Entrambi i piani mettono in evidenza due aspetti cruciali della cura: l’eliminazione delle disuguaglianze regionali e un rapido accesso alle terapie innovative. Anticipando le priorità di Governo, The European House Ambrosetti, ha realizzato il report “Unmet needs e aree di miglioramento nella gestione dei pazienti affetti da Linfoma non-Hodgkin”, con l’obiettivo di comprendere le criticità nella presa in carico di questi pazienti, con particolare attenzione ai linfomi diffusi a grandi cellule B per i quali sono state approvate terapie innovative, in 5 regioni chiave: Lazio, Emilia Romagna, Lombardia, Veneto e Puglia. Obiettivi: come l’innovazione farmacologica entra all’interno dei percorsi diagnostico-terapeutici, come si integra, che ruolo hanno le reti ematologiche e oncoematologiche, come i dati possono essere messi a disposizione e quali gli indirizzi strategici economici.
L’analisi delle esperienze e delle strategie di presa in carico di questi pazienti nelle regioni considerate ha evidenziato una situazione eterogenea sul territorio nazionale e all’interno delle stesse Regioni, con alcuni tratti comuni. In tutte le Regioni, infatti, l’assistenza ematologica è garantita da Centri di riferimento altamente specializzati, che collaborano con gli altri reparti e con gli altri Centri periferici, nonché con le associazioni di volontariato al fine di favorire una assistenza ematologica multidisciplinare e integrata tra ospedale e territorio.

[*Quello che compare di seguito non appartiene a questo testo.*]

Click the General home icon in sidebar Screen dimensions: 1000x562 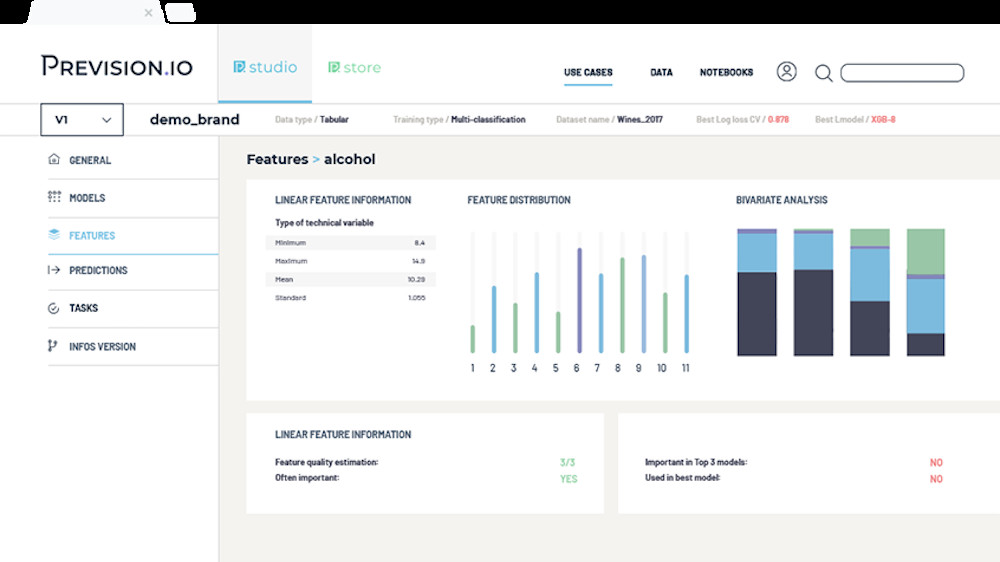click(x=54, y=160)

Però, non sempre l’approccio collaborativo esistente trova riscontro in una Rete ematologica strutturata, presente oggi solo in 3 delle 5 Regioni coinvolte, peraltro con modelli organizzativi differenti (Cancer Care Network in Puglia e Lombardia, modello a rete Hub&Spoke in Veneto).
Anche nei percorsi diagnostico terapeutici assistenziali (Pdta) si osserva una differente strategia da una Regione all’altra: il Veneto ha di recente approvato un Pdta regionale per i Linfomi non-Hodgkin e la Puglia intende dotarsene; nel Lazio e in Emilia Romagna si intendono definire delle linee di indirizzo regionali per poi predisporre dei percorsi di cura su scala provinciale o di Area Vasta. Per quanto riguarda l’accesso all’Innovazione, in tutte si registra un buon livello, legato alla crescente diffusione dell’approccio value-based che guarda al valore complessivo di una terapia, considerando quindi gli impatti sugli outcome clinici rispetto al solo prezzo. Quali sono, infine, le esigenza condivise da tutte le Regioni: rafforzamento dell’assistenza di prossimità, e in particolare dell’assistenza domiciliare, adeguamento degli organici, implementazione del supporto psico-oncologico per pazienti e caregiver e l’uniformità nell’offerta di terapie di supporto e palliative, assoluta priorità per i pazienti.